• Goal of the exercise
Copy exactly, line for line, the part of the listing from the line containing "Instruction: Switch to" through its last line, and nothing else.

• Task data
►
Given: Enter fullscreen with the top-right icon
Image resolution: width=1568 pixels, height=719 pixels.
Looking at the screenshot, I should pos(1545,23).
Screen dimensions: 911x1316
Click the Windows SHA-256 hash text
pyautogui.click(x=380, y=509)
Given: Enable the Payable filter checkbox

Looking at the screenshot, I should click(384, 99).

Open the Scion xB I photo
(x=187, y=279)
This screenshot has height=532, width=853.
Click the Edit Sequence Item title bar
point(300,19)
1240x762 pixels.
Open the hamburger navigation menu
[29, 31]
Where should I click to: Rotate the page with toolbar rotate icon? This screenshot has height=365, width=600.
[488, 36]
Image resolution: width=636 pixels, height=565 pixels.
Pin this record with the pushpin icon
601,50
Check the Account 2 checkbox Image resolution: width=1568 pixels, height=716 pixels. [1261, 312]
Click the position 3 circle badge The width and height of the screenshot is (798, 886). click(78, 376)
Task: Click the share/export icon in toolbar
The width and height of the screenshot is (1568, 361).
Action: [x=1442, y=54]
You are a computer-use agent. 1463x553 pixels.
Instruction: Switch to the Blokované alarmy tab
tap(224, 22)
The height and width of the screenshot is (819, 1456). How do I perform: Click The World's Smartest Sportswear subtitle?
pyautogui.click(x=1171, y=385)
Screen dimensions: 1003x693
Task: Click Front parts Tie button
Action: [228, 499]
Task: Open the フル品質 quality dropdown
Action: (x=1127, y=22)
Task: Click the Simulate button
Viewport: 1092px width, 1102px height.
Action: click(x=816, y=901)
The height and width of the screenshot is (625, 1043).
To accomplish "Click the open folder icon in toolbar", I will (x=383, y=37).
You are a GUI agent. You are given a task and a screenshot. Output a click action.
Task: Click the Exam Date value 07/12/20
◄
• Response to this exercise
Instruction: Switch to the Blokované alarmy tab
tap(224, 22)
The height and width of the screenshot is (819, 1456). How do I perform: Click The World's Smartest Sportswear subtitle?
pyautogui.click(x=1171, y=385)
Screen dimensions: 1003x693
Task: Click Front parts Tie button
Action: [228, 499]
Task: Open the フル品質 quality dropdown
Action: (x=1127, y=22)
Task: Click the Simulate button
Viewport: 1092px width, 1102px height.
Action: click(x=816, y=901)
The height and width of the screenshot is (625, 1043).
To accomplish "Click the open folder icon in toolbar", I will (x=383, y=37).
You are a GUI agent. You are given a task and a screenshot. Output a click action.
Task: Click the Exam Date value 07/12/20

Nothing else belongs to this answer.